Molecular features linked to the growth-inhibitory effects of gemcitabine on human pancreatic cancer cells.

Although gemcitabine (GEM) is widely used in the treatment of pancreatic cancers, the molecular mechanisms that underlie its anti-tumor effects are not fully understood. To clarify the anti-tumor mechanism(s) of GEM, we studied a human pancreatic cancer cell line, YPK-1, that showed a 50% inhibitory concentration (IC50) of GEM of 6.3 x 10(-3) microg/ml after 72 h of exposure. Cell proliferation was perturbed by 6 to 72 h of exposure to GEM concentrations equal to one-half or one-quarter of the IC50. We used cDNA microarrays containing 2976 genes to identify genes with expression affected by exposure to GEM. The self-organizing map identified nine clusters, including 85 and 87 genes, that showed differential expression in response to exposure to one half and one quarter IC50 GEM, respectively.

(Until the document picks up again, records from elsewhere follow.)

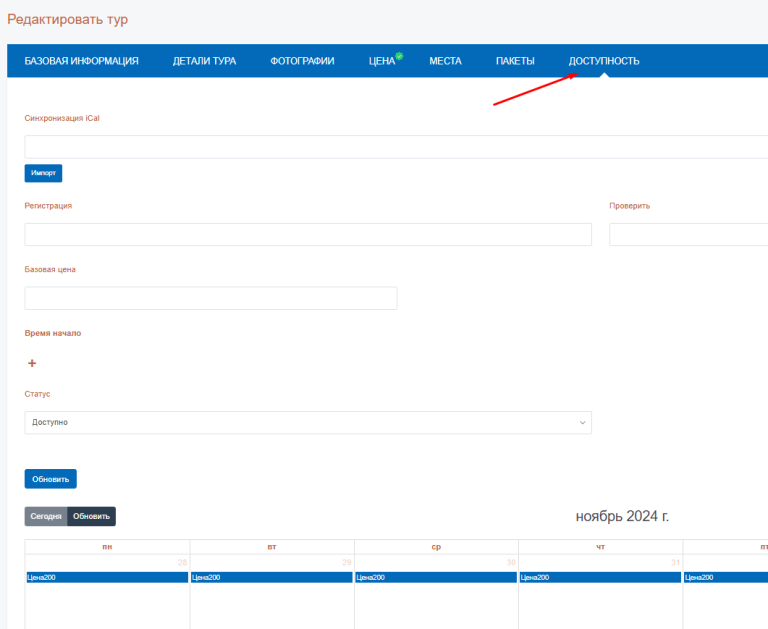
Task: Click the blue Обновить button below status
Action: pos(50,479)
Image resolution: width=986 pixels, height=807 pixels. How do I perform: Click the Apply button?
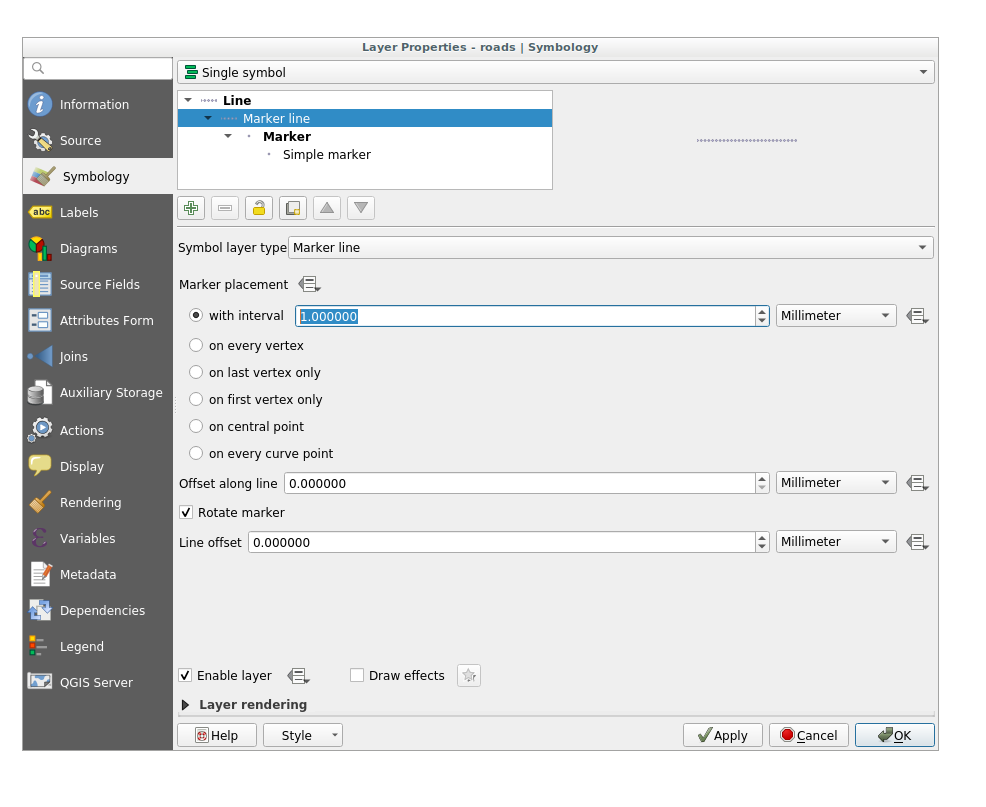[x=722, y=736]
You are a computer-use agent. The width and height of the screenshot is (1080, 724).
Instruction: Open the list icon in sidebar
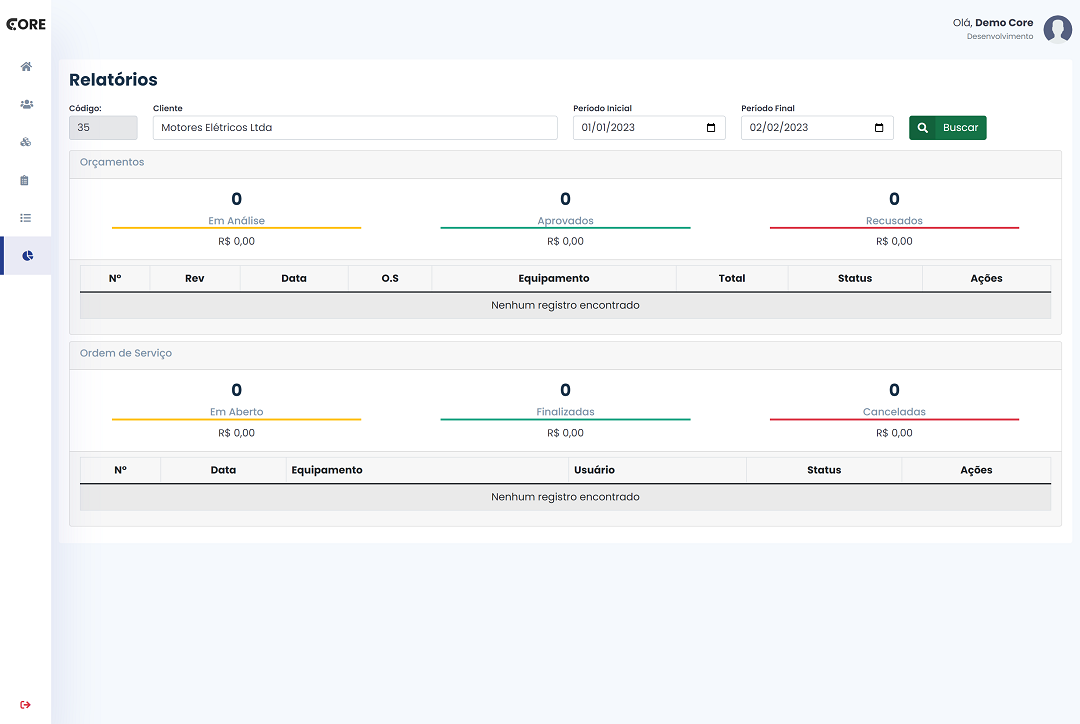[x=25, y=218]
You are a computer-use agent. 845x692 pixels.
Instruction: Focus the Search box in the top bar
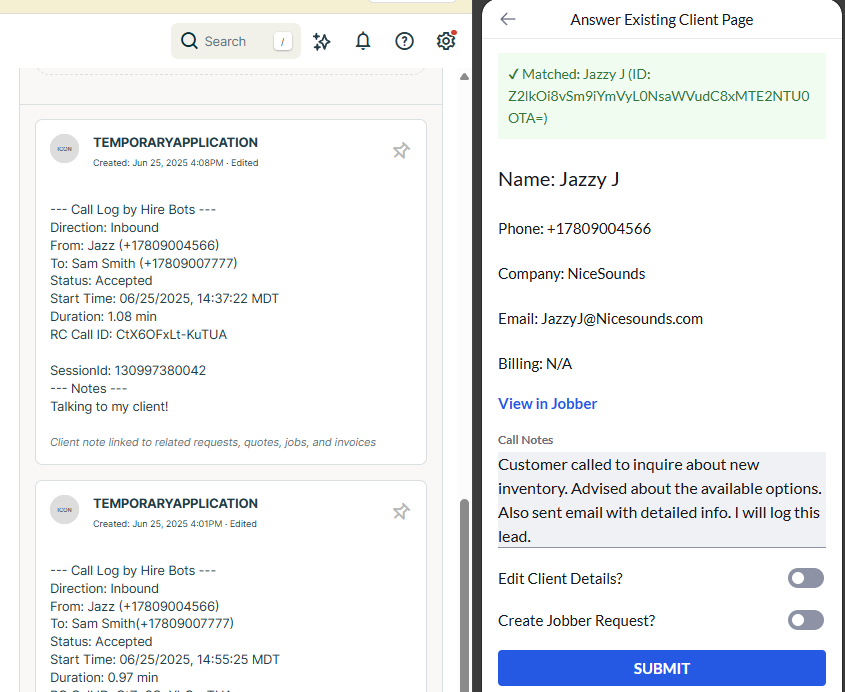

Of these, 24 genes were common to cells exposed to the two different concentrations of GEM. Most are signal transduction or transcription-related genes. The microarray data for two of these genes, SPARC and RPS8, were validated by RT-PCR. Although further studies are needed to examine whether the changes in expression profiles of these genes are specific to cells exposed to GEM, the present data provide insights into the anti-tumor effects of GEM on pancreatic cancers.